Dubbed one of India’s most eligible bachelors for years, it was only recently that Modi publicly acknowledged he was married to a retired school teacher, Jashodaben Chimanlal, who still lives in Gujarat. They were wed at 17, but Modi soon left her to pursue a life devoted to religion and politics. (The two are still legally married.) Shortly after, he became a pracharak, or activist, for the right wing Hindu group Rashtriya Swayamsevak Sangh (RSS). At 36, he was assigned to the BJP, which has close links to the RSS, and rose through the party’s state ranks to become his home state’s chief minister in 2001. In 2012, he won his fourth term, becoming the state’s longest serving leader.
No Stranger to Controversy
Not so long ago, the prospect of a Modi-led government would have seemed a remote possibility to many, especially in the then-Congress bastion of New Delhi. Shortly after he took office as chief minister, bloody sectarian riots broke out in Gujarat in 2002, in which more than 1000 people, mostly Muslims, were killed. Modi’s critics blamed his administration for not doing enough to stop the anti-Muslim wave of violence as it unfolded; some alleged that he had a role in inciting it. Modi has always strongly denied any wrongdoing or involvement in the tragedy, and Indian courts have cleared him of the same. But the controversy has followed him. The BJP heralded today’s results as a victory over caste- and religion-centric politics, but many Muslims both in and outside Gujarat continue to harbor deep apprehensions about Modi’s leadership.

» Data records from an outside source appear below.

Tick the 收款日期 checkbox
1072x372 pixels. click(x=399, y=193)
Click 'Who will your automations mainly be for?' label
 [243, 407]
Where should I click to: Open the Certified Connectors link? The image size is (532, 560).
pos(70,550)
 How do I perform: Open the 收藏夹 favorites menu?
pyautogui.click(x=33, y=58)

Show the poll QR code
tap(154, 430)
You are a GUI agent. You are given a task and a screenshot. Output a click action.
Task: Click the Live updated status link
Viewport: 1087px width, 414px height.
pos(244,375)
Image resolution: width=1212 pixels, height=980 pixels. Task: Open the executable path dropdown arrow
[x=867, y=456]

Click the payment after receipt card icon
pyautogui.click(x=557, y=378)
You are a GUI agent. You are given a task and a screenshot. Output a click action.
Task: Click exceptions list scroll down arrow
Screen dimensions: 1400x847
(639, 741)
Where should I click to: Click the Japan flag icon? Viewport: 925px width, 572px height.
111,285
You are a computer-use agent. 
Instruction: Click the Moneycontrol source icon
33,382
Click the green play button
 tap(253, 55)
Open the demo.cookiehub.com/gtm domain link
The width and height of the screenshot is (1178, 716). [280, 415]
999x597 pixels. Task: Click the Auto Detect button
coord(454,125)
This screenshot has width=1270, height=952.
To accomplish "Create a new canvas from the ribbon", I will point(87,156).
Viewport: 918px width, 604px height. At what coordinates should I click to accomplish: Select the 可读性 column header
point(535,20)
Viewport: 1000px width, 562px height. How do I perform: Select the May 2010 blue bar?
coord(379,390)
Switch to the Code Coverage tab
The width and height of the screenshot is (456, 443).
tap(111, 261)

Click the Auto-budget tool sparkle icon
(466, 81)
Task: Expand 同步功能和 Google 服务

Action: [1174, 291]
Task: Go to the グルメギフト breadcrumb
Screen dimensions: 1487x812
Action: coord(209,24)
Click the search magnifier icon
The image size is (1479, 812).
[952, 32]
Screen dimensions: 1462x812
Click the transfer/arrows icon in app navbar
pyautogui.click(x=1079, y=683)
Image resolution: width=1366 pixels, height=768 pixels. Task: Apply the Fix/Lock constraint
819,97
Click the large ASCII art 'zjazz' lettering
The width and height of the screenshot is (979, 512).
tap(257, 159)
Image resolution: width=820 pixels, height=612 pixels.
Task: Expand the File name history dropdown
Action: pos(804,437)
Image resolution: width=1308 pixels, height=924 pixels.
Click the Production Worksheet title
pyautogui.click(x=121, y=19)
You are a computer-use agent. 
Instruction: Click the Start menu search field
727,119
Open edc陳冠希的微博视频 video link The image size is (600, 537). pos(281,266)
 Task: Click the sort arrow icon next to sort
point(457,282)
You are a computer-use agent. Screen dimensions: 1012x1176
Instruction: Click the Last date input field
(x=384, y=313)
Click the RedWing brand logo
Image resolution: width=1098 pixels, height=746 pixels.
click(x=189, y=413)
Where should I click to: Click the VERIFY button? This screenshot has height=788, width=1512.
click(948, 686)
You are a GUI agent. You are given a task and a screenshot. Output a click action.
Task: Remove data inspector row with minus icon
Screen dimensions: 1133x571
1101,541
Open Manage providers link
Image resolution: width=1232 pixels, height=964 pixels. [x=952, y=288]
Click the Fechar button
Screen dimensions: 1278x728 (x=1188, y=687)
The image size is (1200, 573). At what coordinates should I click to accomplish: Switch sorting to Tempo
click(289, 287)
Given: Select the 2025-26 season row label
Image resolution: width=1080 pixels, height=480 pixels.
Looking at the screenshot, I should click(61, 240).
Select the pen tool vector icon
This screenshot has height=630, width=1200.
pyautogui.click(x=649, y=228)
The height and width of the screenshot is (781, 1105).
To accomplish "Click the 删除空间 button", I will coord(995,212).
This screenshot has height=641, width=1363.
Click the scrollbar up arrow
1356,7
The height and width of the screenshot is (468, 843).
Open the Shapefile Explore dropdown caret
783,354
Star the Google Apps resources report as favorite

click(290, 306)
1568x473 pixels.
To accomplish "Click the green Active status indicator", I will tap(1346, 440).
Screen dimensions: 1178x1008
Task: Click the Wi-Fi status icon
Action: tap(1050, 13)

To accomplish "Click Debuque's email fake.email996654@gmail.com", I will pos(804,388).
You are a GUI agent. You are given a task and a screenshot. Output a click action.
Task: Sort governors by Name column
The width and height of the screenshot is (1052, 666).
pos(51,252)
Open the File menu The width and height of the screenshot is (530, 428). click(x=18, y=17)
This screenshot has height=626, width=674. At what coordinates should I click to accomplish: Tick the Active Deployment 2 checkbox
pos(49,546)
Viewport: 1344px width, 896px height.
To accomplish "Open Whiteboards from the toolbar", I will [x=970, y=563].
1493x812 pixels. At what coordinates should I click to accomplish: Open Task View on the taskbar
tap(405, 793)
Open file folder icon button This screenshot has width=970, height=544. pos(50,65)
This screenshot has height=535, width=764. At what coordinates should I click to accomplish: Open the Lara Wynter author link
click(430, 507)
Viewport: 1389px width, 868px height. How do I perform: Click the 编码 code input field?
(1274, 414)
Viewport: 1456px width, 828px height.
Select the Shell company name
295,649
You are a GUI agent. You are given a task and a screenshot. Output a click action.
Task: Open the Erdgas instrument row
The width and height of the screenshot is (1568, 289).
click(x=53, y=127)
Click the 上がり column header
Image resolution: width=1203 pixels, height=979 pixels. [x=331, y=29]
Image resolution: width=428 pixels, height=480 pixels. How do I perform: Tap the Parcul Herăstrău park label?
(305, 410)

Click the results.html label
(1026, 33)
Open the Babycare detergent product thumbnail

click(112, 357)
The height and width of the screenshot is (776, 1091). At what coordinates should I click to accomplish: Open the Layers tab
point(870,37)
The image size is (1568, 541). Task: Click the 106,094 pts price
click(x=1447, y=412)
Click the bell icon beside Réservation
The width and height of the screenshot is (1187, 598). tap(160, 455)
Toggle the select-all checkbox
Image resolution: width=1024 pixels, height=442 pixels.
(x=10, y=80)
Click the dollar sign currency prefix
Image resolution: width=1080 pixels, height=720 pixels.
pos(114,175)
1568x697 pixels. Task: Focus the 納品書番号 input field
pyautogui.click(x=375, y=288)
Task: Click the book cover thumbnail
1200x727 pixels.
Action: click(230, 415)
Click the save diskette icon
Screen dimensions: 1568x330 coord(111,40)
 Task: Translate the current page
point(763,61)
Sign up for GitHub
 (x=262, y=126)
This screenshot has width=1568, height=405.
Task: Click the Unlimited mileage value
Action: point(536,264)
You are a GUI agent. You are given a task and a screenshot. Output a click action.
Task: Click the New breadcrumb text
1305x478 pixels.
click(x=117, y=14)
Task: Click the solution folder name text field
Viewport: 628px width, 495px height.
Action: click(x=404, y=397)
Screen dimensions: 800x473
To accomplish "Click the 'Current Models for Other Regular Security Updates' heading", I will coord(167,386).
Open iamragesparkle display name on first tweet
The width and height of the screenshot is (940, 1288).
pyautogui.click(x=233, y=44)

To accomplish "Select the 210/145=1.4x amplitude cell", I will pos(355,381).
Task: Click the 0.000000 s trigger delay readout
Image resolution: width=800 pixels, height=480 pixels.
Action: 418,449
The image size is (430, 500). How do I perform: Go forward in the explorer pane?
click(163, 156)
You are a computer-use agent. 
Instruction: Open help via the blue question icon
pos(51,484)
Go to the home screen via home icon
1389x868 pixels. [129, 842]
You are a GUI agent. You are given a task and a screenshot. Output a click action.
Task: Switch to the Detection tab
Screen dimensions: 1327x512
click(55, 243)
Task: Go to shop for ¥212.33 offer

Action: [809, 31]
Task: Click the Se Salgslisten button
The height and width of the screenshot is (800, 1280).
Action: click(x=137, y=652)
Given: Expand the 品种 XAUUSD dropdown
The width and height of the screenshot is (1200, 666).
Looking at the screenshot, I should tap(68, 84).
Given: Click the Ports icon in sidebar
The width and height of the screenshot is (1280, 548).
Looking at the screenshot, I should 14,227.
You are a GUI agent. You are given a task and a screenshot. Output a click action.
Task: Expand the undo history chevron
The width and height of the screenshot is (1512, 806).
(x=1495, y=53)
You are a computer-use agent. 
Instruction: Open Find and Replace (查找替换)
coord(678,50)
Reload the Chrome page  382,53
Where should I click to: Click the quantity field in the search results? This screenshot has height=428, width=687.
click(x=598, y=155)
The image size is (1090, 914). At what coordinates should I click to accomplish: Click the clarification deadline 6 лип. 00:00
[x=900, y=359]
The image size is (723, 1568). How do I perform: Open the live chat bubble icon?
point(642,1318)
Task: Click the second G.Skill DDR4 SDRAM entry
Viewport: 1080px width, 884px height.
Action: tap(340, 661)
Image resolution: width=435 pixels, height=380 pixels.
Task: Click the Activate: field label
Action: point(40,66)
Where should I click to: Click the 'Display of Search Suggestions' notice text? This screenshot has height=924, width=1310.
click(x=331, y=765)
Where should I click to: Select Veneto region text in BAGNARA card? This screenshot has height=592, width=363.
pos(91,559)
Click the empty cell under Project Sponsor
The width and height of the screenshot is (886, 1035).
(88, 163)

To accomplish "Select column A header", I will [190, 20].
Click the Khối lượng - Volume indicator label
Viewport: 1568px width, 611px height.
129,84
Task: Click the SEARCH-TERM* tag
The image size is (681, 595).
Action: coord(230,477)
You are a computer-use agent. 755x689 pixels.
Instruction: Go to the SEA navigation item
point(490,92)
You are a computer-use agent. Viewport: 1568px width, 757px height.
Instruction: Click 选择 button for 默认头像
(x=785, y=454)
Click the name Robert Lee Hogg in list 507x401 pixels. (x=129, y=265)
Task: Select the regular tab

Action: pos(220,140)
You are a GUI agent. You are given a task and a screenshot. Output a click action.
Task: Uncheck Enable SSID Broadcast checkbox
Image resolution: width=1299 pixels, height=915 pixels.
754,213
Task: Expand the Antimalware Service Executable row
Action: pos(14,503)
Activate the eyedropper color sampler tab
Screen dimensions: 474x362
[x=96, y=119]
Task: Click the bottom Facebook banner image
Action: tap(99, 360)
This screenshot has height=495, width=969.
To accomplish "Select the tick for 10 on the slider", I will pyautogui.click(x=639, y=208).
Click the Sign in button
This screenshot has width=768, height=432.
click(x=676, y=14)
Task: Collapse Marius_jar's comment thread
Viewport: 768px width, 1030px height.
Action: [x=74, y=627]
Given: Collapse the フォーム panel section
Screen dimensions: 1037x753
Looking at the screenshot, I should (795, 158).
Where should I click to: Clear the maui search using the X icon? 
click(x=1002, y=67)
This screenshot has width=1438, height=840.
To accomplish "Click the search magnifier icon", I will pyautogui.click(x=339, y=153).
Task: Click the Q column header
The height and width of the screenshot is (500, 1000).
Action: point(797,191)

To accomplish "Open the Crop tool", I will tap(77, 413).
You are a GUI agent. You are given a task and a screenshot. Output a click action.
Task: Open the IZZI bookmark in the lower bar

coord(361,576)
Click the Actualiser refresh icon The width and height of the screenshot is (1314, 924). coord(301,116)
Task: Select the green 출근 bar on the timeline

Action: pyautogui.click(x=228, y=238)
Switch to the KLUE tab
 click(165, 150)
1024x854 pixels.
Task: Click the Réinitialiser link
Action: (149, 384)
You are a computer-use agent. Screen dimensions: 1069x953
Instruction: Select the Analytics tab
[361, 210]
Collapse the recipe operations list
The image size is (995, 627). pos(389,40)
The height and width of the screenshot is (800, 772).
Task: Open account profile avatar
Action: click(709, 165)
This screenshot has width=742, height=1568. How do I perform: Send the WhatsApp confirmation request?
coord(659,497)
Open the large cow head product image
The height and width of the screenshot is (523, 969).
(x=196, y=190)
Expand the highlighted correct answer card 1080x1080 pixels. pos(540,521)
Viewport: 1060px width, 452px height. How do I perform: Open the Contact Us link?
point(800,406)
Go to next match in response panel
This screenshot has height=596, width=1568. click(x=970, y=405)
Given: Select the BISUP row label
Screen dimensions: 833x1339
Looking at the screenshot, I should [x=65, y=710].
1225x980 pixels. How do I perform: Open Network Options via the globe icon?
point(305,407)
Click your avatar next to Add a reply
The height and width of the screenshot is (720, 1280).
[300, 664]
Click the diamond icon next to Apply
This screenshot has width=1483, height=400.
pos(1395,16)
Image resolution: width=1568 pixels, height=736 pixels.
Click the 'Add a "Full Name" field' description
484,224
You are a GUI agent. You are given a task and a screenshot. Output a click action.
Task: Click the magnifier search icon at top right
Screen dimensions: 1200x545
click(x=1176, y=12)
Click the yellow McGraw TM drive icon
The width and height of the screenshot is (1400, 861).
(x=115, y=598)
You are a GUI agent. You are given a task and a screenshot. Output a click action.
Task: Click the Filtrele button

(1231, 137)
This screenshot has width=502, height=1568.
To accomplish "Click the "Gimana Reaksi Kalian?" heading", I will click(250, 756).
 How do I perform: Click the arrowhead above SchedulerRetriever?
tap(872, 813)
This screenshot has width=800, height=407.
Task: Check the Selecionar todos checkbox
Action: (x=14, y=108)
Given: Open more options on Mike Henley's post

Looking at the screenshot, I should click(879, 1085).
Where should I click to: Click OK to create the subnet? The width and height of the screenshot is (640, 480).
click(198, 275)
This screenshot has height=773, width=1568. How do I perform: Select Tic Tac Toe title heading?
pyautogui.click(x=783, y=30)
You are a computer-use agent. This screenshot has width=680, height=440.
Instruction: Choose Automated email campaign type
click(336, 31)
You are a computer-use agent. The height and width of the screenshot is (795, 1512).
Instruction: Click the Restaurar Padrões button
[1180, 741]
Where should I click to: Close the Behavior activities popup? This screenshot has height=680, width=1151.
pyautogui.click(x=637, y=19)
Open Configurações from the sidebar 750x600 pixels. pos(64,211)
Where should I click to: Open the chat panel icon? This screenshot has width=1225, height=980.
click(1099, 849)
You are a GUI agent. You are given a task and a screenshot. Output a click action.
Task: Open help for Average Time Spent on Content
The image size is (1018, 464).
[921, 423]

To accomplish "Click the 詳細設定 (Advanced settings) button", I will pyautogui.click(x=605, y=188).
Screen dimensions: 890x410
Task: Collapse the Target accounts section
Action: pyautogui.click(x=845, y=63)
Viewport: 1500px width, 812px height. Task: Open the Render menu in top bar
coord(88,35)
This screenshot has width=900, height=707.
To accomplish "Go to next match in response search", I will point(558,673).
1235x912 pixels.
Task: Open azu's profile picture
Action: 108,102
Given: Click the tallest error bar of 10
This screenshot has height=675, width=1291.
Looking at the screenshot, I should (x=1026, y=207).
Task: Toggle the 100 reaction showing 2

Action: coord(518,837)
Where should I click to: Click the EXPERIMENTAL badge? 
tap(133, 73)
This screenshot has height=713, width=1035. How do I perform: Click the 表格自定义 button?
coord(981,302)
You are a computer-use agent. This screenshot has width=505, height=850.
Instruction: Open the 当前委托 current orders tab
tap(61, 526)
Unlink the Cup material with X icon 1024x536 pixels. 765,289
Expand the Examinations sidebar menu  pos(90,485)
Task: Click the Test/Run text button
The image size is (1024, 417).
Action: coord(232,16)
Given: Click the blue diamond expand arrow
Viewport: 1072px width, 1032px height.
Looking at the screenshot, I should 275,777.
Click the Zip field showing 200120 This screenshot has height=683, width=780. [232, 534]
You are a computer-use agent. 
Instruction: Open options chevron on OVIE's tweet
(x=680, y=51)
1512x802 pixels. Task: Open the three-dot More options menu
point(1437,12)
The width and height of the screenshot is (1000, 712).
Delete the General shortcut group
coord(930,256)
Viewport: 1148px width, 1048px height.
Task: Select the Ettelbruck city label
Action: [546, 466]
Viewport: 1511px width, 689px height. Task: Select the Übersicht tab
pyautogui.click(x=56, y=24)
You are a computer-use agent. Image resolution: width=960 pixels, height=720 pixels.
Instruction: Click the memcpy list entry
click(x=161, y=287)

India Inc Has High Hopes for Him
One of the central themes of Modi’s successful campaign was his pledge to get India’s flagging economy back on the high-growth path of yesteryear. In Gujarat, Modi has successfully attracted major companies like Ford, Nestle and Colgate by setting up a suite of business-friendly practices, including streamlining India’s notorious bureaucracy and giving businesses easy access to officials and land. Those policies — and Modi’s famously decisive leadership style — have earned him the support of some of India’s biggest companies who are counting on him to restore the shine to India. (Voters, too, are hoping he can tackle other pressing issues like rising food prices.) As soon as early results began to trickle in on Friday morning, the BSE Sensex shot up and the Indian Rupee strengthened, though analysts cautioned that the tangible economic impact of a Modi government will take time to materialize.
A Relative Newcomer to Delhi
Another refrain among early doubters of Modi’s meteoric rise to the PM’s seat was the fact that India’s leaders have typically cut their teeth in the political circles of the country’s capital, New Delhi, not in state-level politics. Observers say this election may signal a major change in the way the Indians are voting, away from the dynastic politics of the Congress Party and toward a populist figure who has not spent his career in India’s capital. It also raises questions of how Modi will build political foundations in India’s schmoozey capital city. Will the same commanding leadership style that makes him a hit amongst businessmen fly amongst his parliamentary colleagues?